I guess as a first pass that makes sense, but I thought part of the point of repackaging all the source in ESM was that people can import directly from cesium/Source/Foo.js
, and thus benefit from tree-shaking? If you don't expose your ESM source files via exports
, that won't be possible (with modern tooling).
This goes back to some old posts upthread -- what kind of public API does Cesium really want to provide? Are you going to have docs with examples that import
from Source?
I thought part of the point of repackaging all the source in ESM was that people can import directly from cesium/Source/Foo.js, and thus benefit from tree-shaking? If you don't expose your ESM source files via exports , that won't be possible (with modern tooling).

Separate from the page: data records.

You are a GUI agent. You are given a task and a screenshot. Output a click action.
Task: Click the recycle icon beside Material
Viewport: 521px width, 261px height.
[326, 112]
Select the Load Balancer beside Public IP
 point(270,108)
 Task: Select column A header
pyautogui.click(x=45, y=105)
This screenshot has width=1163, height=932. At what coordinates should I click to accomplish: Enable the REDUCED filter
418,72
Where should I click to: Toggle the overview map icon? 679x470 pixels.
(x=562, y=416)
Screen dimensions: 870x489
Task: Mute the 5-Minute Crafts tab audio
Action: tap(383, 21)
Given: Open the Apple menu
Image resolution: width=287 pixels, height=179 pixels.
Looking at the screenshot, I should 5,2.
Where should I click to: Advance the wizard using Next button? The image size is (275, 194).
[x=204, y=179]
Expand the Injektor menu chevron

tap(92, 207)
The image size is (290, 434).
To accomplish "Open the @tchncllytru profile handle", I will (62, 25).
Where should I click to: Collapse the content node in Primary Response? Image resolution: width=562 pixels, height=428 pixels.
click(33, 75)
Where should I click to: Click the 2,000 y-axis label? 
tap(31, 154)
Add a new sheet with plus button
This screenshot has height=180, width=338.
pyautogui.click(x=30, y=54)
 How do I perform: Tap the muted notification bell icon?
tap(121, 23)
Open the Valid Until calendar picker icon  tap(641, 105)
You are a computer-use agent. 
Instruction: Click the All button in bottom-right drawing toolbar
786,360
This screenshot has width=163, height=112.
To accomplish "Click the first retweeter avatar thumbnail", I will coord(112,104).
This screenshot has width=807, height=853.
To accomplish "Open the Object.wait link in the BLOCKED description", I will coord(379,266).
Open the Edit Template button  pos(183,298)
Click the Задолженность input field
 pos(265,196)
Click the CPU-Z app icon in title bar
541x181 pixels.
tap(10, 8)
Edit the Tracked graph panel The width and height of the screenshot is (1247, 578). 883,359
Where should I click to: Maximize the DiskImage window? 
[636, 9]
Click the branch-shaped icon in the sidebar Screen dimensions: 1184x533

Since all it does is export other modules, you can get the benefit of tree shaking by using Source/Cesium.js
(the default) as is as long as you are importing the individual modules, like:
import { Viewer } from "cesium";
Webpack specifically looks for the sideEffects
field in package.json
. So for this specific case, we could potentially add
"sideEffects": ["./Source/Assets/*", "./Source/ThirdParty/*", "./Source/Widgets/*", "./Source/Workers/*"]
but I think that is out of scope for this particular issue.
This goes back to some old posts upthread -- what kind of public API does Cesium really want to provide? Are you going to have docs with examples that import from Source?
At the moment all of our documentation uses IIFE-style global variables (Cesium.Viewer
) for ease-of-use with a minimal, non-bundler setup. It works in Sandcastle and for folks using a CDN via script tag. In the future, we may explore multiple include styles (for instance, how the Node documentation has an ESM/CJS toggle switch) but again, I think that is out of scope of this issue.